B. İstinaf Sebepleri
Davacı vekili; gizli ayıplı olduğu tespit edilen dava konusu aracı kabul etmeye zorlanamayacağını, ayrıca bilirkişinin ÖTV'siz fatura bedeli üzerinden bedel indirimi hesapladığını, ÖTV muafiyetinin devletçe tanınan bir hak olup davalı lehine sonuç çıkartacak şekilde ele alınamayacağını, aracın güncel piyasa rayicine göre hesaplanması gerektiğini ileri sürerek, istinaf talebinde bulunmuştur.
C. Gerekçe ve Sonuç
Bölge Adliye Mahkemesinin yukarıda tarih ve sayısı belirtilen kararıyla; dava konusu araçtaki sorunların üretim hatasından kaynaklandığı, araçta kullanıcı hatasından kaynaklanan herhangi bir sorunun bulunmadığı, davacının mevcut haliyle otomobilden beklediği faydayı sağlamasının mümkün olmadığı ve 6502 sayılı Kanun'un 11 inci maddesi gereğince seçimlik haklarını kullanabileceği, davacının ayıplı mal niteliğindeki otomobili kabul etmeye ve kullanmaya zorlanamayacağı gerekçesiyle; davacının istinaf talebinin kabulü ile İlk Derece Mahkemesi kararının kaldırılmasına, yeniden esas hakkında hüküm kurulmak suretiyle davanın kabulüne, dava konusu aracın davacı tarafından her türlü borçtan ve takyidattan arındırılmış bir şekilde davalıya iade edilerek ayıpsız misli ile değiştirilmesine karar verilmiştir.
V. TEMYİZ
A. Temyiz Yoluna Başvuranlar
Bölge Adliye Mahkemesinin yukarıda belirtilen kararına karşı, süresi içinde davalı vekili temyiz isteminde bulunmuştur.
B. Temyiz Sebepleri
Davalı vekili; kurulacak hükmün sözleşmenin diğer tarafı olan satıcı için orantısız güçlükleri beraberinde getirmemesi gerektiğini, araçtaki boya kusurunun çok küçük bir bölge ile sınırlı olup, bu durumun araçtan beklenen faydayı direkt etkileyici nitelikte bulunmadığını, davacı tarafın aracın misliyle değişimini talep etmesinin tamamen sebepsiz zenginleşmeye yönelik kötü niyetli bir talep olduğunu, araç ÖTV muafiyetli olarak satıldığından misli ile değişimin mümkün olmadığını, araçta var olduğu iddia edilen vernik atması probleminin basit bir onarım ile ortadan kaldırılabilecek nitelikte olduğunu ileri sürerek kararın bozulmasını talep etmiştir.
C. Gerekçe
1. Uyuşmazlık ve Hukuki Nitelendirme
Uyuşmazlık, ayıplı aracın ayıpsız misli ile değiştirilmesi, aksi halde ayıp oranında satış bedelinden indirim istemine ilişkindir.
2. İlgili Hukuk
1. Dava konusu aracın satış tarihi itibariyle dava konusu olayda uygulanması gereken 6502 sayılı Tüketicinin Korunması Hakkında Kanunun (6502 sayılı Kanun) 8 inci maddesine göre; "Ayıplı mal, tüketiciye teslimi anında, taraflarca kararlaştırılmış olan örnek ya da modele uygun olmaması ya da objektif olarak sahip olması gereken özellikleri taşımaması nedeniyle sözleşmeye aykırı olan maldır."

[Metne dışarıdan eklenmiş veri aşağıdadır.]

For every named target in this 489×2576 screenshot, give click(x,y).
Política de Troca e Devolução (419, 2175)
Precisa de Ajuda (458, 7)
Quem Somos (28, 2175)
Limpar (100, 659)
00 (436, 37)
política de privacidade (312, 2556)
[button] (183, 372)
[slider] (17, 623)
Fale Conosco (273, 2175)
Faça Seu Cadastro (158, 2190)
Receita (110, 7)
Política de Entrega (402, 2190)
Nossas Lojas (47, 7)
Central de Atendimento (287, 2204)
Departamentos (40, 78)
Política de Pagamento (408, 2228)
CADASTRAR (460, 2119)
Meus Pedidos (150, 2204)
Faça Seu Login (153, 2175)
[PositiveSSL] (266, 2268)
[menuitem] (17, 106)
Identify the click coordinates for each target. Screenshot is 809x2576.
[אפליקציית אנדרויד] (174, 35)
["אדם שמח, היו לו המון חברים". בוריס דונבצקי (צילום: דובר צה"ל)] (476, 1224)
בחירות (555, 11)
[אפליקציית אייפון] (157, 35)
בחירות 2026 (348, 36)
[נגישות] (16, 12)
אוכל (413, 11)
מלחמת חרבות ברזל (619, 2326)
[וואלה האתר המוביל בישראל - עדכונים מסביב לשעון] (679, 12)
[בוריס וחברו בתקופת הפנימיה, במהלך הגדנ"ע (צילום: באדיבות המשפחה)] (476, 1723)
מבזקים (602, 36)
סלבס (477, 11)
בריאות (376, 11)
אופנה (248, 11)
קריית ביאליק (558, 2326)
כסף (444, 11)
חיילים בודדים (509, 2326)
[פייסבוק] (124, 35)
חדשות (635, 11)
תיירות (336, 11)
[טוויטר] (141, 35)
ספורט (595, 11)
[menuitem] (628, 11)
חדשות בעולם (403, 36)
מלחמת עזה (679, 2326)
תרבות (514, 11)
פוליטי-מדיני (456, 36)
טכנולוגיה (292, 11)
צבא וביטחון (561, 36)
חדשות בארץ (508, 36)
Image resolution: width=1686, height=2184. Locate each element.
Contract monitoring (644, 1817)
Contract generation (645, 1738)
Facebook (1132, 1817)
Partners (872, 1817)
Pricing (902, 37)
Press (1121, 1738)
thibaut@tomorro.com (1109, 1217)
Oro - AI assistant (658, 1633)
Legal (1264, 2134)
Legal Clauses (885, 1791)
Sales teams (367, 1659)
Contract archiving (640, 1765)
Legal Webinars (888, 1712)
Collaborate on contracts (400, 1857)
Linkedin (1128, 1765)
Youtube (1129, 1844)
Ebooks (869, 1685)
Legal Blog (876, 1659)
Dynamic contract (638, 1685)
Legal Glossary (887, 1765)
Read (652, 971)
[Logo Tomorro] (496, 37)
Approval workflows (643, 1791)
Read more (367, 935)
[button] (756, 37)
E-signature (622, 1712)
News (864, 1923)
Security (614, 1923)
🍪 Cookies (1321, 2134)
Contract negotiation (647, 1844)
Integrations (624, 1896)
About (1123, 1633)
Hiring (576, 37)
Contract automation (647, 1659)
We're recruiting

"Ambalajında, etiketinde, tanıtma ve kullanma kılavuzunda, internet portalında ya da reklam ve ilanlarında yer alan özelliklerinden bir veya birden fazlasını taşımayan; satıcı tarafından bildirilen veya teknik düzenlemesinde tespit edilen niteliğe aykırı olan; muadili olan malların kullanım amacını karşılamayan, tüketicinin makul olarak beklediği faydaları azaltan veya ortadan kaldıran maddi, hukuki veya ekonomik eksiklikler içeren mallar da ayıplı olarak kabul edilir."
2. 6502 sayılı Kanun'un 9 uncu maddesine göre; "Satıcı, malı satış sözleşmesine uygun olarak tüketiciye teslim etmekle yükümlüdür."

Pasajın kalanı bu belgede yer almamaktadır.